__Material for this exercise__.
────
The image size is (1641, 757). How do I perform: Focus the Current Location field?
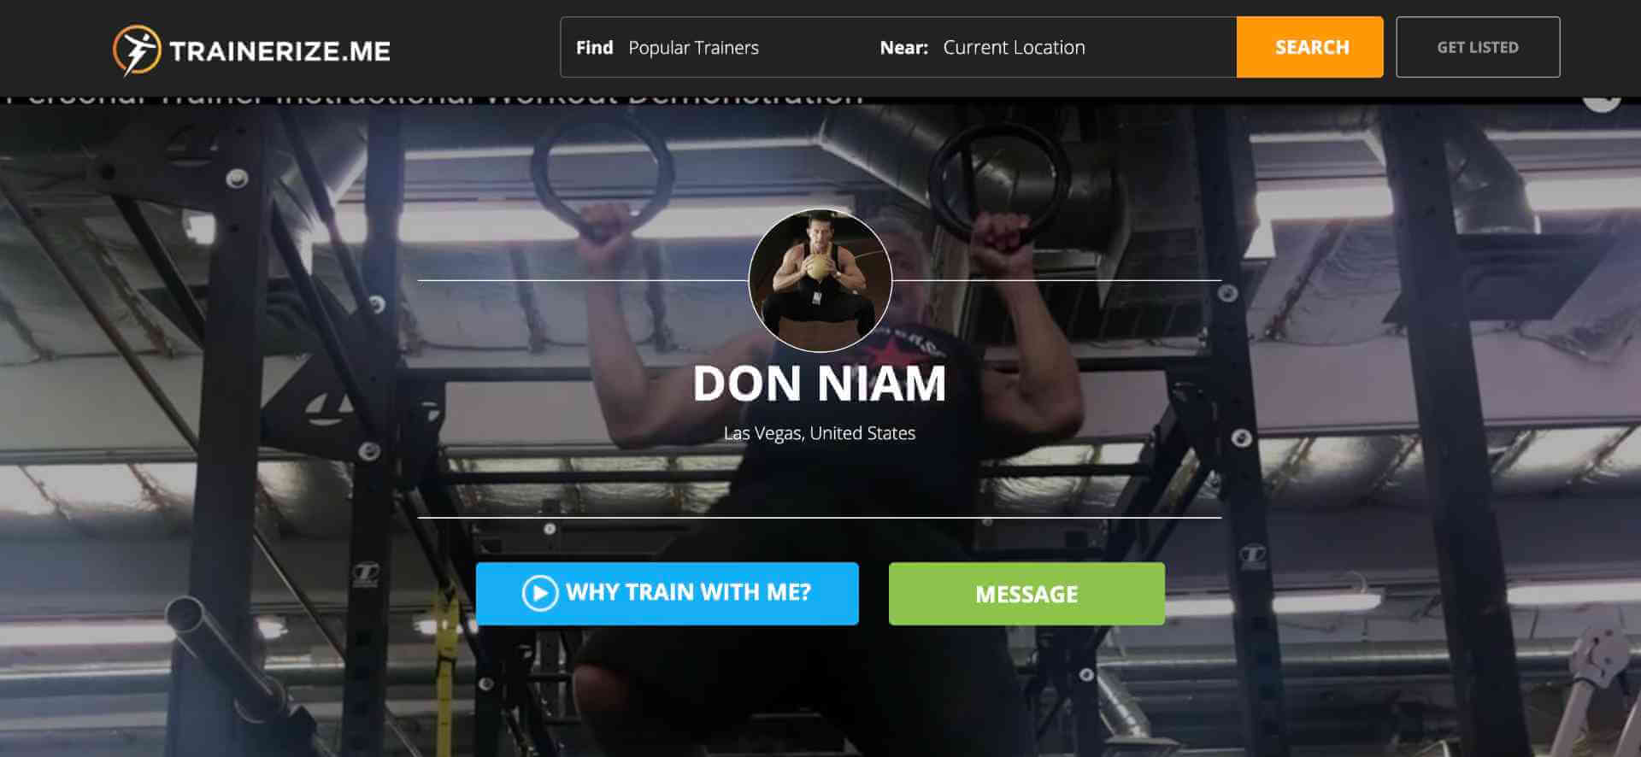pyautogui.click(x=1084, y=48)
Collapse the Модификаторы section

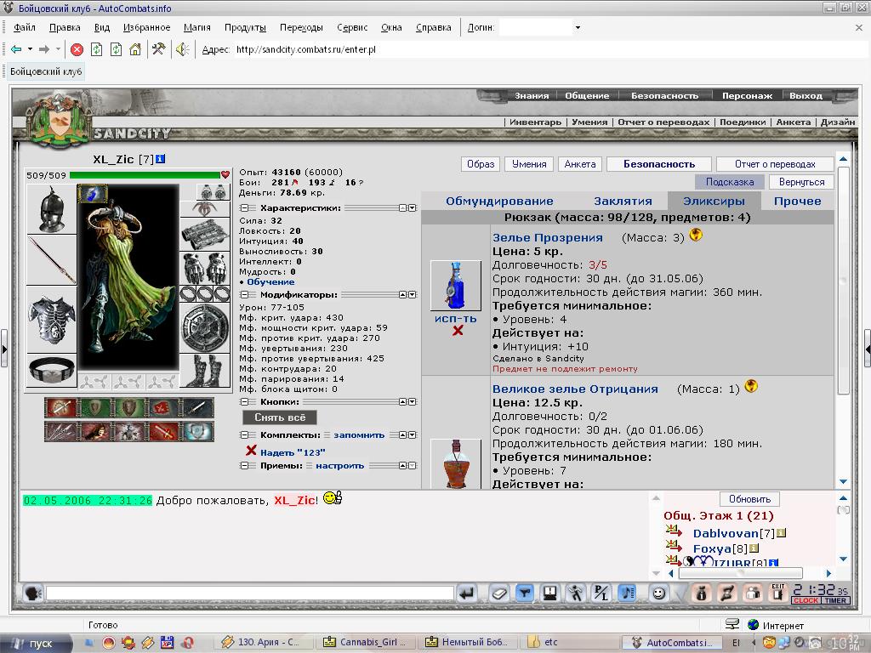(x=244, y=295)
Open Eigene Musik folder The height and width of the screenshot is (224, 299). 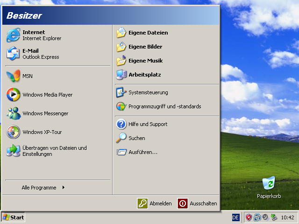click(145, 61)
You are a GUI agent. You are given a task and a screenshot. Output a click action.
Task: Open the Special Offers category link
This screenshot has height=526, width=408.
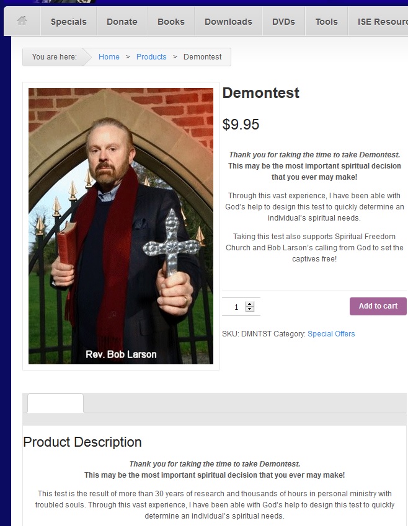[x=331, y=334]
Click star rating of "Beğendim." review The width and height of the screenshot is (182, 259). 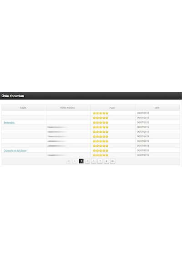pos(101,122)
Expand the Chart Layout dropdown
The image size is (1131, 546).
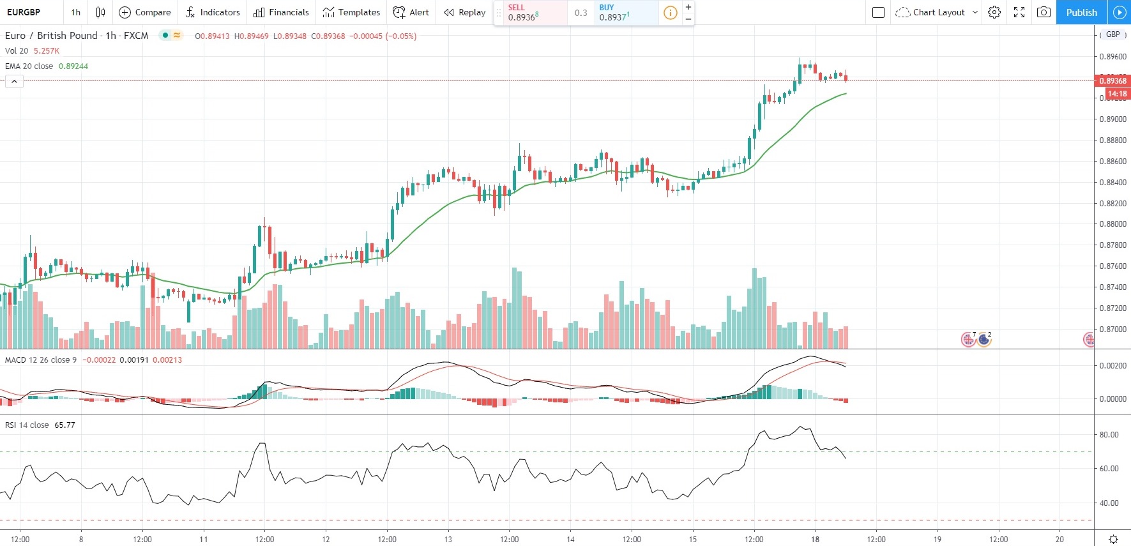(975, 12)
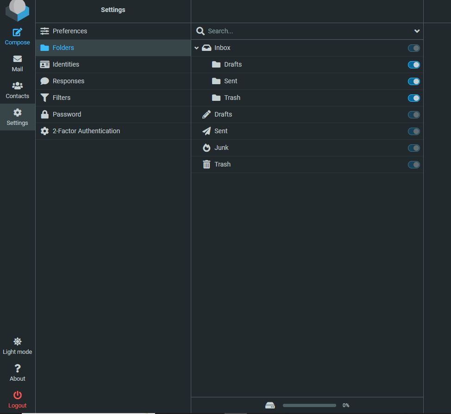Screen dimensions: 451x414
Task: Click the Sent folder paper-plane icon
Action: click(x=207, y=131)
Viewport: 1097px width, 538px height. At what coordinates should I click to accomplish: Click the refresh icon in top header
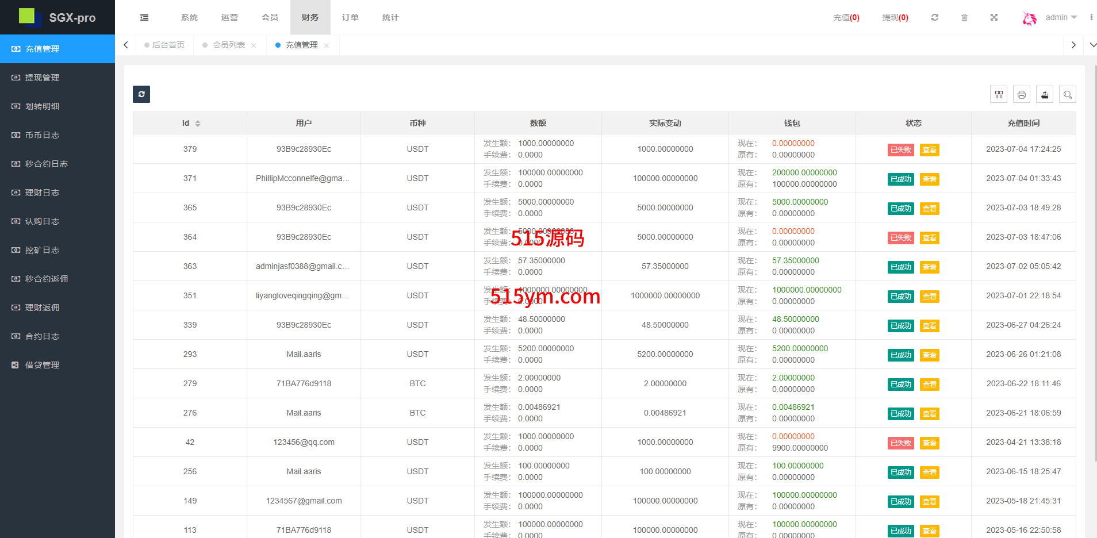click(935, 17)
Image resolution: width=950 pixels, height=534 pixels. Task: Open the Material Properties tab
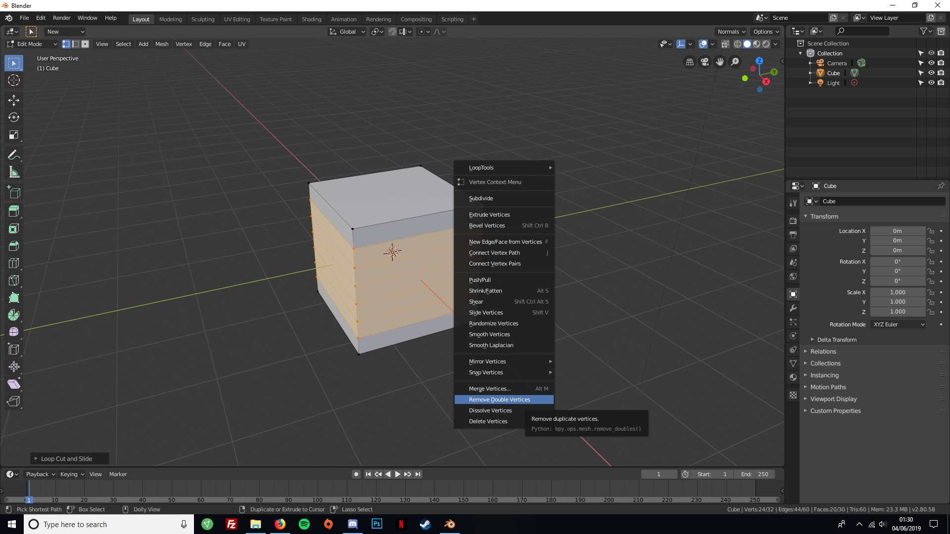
────
__Exercise goal__. Copy word for word everything from the line containing "Expand the Chart Layout dropdown" down to the end of the records, leaving the pictures out of your copy.

__Expected answer__.
Expand the Chart Layout dropdown
The image size is (1131, 546).
(975, 12)
Screen dimensions: 451x414
Task: Click the Sent folder paper-plane icon
Action: click(x=207, y=131)
Viewport: 1097px width, 538px height. At what coordinates should I click to accomplish: Click the refresh icon in top header
click(935, 17)
Image resolution: width=950 pixels, height=534 pixels. Task: Open the Material Properties tab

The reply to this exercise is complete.